### 本文
—————

「恩返しですわ。この子らと一緒にいると、心がきれいになる。大切なことはお金じゃないと思える。何ちゅうマジックや」
食堂やグッズ販売の収益は、保護猫を助ける費用にまわす。世話をしたすべての猫たちの幸せを、寺岡さんは願っている。
■エースが空気変えた
新井かおりさんが働く「犬猫生活」は、設立4年ほどの若い会社だ。オンライン会議でアイデアを出し合っていたときだ。
「にゃあああ!」
膝の上に座っていたエースが、沈黙を破った。場の空気が一気に和み、参加メンバーが言った。
「なるほど、エースの意見は『のんびりいこうぜ』だな」
キジ白猫、エース(推定3歳、オス)はオンライン会議の常連メンバーだ。新井さんがパソコンを開けば、懸垂の要領で膝の上によじ登ってくる。最初は「仕事にならない」と苦笑していたが、何度も諦めず登頂するエースに折れ、いまでは膝に乗せたまま、どんな仕事もこなす。

—————

### データ行
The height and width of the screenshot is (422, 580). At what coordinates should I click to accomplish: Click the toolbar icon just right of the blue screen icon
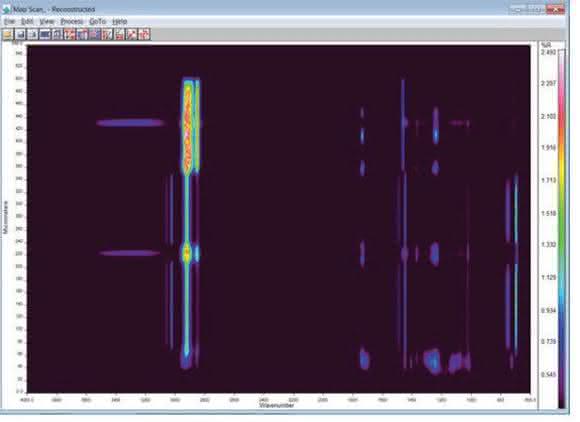[x=57, y=34]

—————

### 課題
[1] 本文の内容を3文で要約してください。
[2] エースと新井さんの様子を描いた本文を、最後の文の後から書き継いでください。

### 解答
[1] 猫たちと一緒にいると心がきれいになり、大切なことはお金じゃないと思えるという言葉が紹介され、食堂やグッズ販売の収益は保護猫を助ける費用にまわされている。新井かおりさんが働く設立4年ほどの「犬猫生活」では、オンライン会議の最中に膝の上のエースが鳴いて沈黙を破り、場の空気が一気に和んだ。キジ白猫のエースはオンライン会議の常連で、新井さんはいまではエースを膝に乗せたまま、どんな仕事もこなしている。

[2]
エースは外猫として暮らしていた沖縄で交通事故に遭い、壊死しかけた後ろ脚を断脚した。下半身が不随で毎日の圧迫排尿が必要だし、感覚のない体を守るための洋服も欠かせない。
だが、エースはそんなハンディを感じさせない。表情が豊かで、運動神経は抜群だ。前脚をリズミカルに動かし進んだと思えば、爆速でダッシュする。
そして、とてもおしゃべりだ。歌うように何度も名前を呼ぶ新井さんに、エースは「にゃあ」と答えるし、自ら訴えかける。
エースはおやつが好きだし、先住猫のおむすびさんのことも、新井さん夫婦のことも大好きだ。今日もエースは会議に参加する。自慢のひげをピンとたてて伝えることに耳を澄ませたい。(編集部・熊澤志保)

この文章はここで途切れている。